First Backtest Opportunity
In the first trade, there was a push above our interest area. Hence, the previous bearish candle becomes my demand zone.
It is a valid demand zone because there are three wicks, meaning the price pushes off whenever it gets there.
Moreover, one-hour demand zones are strong.
Hence, I’d enter a trade after the positive momentum for a solid 1:2 reward-to-risk ratio.
Besides, as seen before the opportunity, we are in a bullish market. That’s the first thing I check every time – to be sure I’m in sync with the market structure.
There were some sell examples in the past, but mostly I’m pretty bullish. Hence, I will only consider buy examples.
Second Backtest Opportunity
The demand zone in my second example was a bit harder to draw. The bearish candle had an extended wick, so I had to shrink the area, which worked well.
Hence, I was waiting for a reaction and saw some wicks at the level before the push above to smash the take profit.
Third Backtest Opportunity
The third example is similar to the last one.
It was also challenging to get a demand zone, but the price wicked off at an outlined area. I wanted that because that meant there was respect for the level.
However, when the price closes the demand zone below, I’m not looking to buy again because that invalidates the demand zone.
Fourth Backtest Opportunity
Going further back, we were in a range. Thus, we got a selling opportunity.

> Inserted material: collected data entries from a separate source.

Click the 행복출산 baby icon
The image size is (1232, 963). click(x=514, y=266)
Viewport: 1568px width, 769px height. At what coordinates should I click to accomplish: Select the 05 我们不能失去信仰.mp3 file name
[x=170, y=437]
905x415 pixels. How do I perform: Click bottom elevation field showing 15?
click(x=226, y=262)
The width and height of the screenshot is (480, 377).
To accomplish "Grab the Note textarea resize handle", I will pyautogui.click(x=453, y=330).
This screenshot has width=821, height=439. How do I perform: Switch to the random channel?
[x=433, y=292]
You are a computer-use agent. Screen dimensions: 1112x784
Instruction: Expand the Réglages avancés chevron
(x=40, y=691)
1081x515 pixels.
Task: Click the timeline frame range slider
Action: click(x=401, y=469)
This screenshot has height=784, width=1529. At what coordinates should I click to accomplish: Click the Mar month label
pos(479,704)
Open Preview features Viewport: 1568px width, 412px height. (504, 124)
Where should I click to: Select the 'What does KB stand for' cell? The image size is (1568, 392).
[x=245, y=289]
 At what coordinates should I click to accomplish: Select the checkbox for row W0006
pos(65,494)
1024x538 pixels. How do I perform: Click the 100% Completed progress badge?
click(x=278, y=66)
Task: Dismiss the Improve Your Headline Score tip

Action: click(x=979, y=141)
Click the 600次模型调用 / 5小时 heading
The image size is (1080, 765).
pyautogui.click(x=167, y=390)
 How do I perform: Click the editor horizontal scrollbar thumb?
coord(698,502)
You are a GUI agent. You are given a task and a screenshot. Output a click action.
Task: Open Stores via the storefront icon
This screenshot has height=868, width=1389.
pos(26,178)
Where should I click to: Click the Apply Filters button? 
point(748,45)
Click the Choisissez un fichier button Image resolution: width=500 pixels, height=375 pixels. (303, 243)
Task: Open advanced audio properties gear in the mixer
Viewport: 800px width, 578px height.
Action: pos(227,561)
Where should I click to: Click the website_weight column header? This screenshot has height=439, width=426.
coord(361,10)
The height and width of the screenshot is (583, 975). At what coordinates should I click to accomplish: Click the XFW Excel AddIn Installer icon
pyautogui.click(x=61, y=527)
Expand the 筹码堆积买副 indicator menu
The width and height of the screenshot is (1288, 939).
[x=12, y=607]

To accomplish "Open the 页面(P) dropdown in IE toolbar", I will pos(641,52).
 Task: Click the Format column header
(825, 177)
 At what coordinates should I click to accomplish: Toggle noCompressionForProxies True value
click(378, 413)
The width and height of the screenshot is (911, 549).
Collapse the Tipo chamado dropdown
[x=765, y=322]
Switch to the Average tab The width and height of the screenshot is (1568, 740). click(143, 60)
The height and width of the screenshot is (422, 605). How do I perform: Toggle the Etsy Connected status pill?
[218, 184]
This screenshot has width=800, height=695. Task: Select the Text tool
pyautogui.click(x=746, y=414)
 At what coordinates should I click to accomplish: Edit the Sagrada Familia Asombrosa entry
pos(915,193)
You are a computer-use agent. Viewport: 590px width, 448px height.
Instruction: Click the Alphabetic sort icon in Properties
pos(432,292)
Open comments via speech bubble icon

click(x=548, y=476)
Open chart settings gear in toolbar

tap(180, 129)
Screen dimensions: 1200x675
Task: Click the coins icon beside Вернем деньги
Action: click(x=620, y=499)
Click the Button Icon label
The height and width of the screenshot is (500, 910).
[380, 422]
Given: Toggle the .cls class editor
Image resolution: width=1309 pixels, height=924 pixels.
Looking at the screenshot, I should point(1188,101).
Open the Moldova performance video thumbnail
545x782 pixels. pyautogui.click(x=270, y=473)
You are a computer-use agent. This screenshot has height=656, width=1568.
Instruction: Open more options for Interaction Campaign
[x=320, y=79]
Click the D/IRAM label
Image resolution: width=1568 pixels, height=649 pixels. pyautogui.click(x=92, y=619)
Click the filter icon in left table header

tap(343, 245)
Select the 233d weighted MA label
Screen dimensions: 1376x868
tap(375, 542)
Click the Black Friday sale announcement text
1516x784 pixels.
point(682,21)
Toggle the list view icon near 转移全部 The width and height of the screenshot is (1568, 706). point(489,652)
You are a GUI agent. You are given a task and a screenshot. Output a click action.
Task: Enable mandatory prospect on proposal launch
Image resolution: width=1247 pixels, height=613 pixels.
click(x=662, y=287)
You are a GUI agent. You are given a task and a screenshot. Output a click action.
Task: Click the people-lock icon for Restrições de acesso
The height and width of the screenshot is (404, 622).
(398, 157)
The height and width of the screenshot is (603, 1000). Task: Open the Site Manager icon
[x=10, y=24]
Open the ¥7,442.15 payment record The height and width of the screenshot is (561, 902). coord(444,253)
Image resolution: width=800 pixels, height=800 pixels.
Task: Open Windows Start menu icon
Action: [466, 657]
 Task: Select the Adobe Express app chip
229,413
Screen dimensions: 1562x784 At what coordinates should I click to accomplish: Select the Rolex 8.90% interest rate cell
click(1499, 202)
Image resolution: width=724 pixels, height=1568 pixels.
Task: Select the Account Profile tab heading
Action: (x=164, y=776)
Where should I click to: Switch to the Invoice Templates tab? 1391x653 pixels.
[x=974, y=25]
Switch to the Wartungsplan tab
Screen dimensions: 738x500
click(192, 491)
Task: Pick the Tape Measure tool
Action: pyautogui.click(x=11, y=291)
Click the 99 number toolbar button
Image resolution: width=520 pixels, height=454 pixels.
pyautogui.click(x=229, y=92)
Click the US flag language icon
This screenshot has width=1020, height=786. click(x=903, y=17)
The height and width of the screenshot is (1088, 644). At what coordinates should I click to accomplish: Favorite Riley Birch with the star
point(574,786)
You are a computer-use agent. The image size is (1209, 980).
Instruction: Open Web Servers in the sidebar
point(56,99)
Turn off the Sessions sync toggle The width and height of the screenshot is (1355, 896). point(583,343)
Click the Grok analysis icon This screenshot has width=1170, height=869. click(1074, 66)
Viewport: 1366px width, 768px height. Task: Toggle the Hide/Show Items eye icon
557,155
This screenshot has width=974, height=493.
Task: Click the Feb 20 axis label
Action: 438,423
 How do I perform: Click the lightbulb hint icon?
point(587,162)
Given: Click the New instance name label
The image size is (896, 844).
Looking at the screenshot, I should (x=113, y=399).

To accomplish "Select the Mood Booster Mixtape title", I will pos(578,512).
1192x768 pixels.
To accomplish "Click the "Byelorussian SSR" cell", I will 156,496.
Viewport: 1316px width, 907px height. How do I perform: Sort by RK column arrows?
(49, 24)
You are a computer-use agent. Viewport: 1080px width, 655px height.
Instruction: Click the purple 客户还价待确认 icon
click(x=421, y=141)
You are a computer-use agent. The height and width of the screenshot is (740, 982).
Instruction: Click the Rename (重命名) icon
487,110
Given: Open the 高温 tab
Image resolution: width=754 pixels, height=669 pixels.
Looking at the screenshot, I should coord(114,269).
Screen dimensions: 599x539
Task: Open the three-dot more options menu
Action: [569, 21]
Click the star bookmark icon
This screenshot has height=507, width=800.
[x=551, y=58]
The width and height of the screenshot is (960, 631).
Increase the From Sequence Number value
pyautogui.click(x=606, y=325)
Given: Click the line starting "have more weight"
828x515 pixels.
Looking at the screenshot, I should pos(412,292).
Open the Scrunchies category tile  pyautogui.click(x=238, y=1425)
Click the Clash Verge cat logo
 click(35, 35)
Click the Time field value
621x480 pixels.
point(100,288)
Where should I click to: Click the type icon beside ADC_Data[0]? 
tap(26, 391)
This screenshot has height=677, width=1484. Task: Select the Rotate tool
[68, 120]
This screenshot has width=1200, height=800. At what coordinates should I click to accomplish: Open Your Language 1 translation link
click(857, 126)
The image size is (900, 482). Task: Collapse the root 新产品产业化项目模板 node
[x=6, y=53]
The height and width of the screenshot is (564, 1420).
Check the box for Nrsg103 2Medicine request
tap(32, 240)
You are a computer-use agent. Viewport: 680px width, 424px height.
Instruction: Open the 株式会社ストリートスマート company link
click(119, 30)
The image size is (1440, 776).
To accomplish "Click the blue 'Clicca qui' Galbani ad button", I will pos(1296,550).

The price dropped heavily, and I set up my supply. It was a bit wider than usual. However, as I noticed the price wicking off, I started to expand the area because that showed me the respected zone.
Then, the price pushed down for another solid result.
Fifth Backtest Opportunity
We had another buy example next to our fourth back test opportunity.
The price created two huge candles, which I liked to see. Hence, I could mark my zone. We started to push in the area a little bit and wicked off twice.
Eventually, I waited for the third wick-off, which broke above, smashing a take profit.
That’s a nice-looking trade. I chose that exit level because of an imbalance around there.
Sixth Backtest Opportunity
Further back, there was a selling opportunity with this strategy.
There was a significant push below for me to set up my supply zone. The price tapped into it for validation, giving decent wicks and later closing within.
I waited for a bearish candle or reaction before entering the trade. It was a solid result, targeting a past level.
Seventh Backtest Opportunity
I would also have taken this trade in March 2023:
I saw a push above with four green candles in a row. It created a demand. However, the price didn’t close within but started to wick off the area.
I also had a support level – an extra confluence for that sniper entry, which I went through in the second content.
Final Thoughts
I hope that you enjoyed this content. It is the fourth of five in the course.
In the fifth article, I will do several live trading samples to show how I analyze the market in real-time, teaching some of my analysts and students.
Check out my free trading group if you want some trades from me. We’re five free trade wins in a row using low risk. My VIP trading room is also available, where we just got a new Telegram bot. The copier is upgraded and functioning better.
I’ll see you in episode five.
Much love.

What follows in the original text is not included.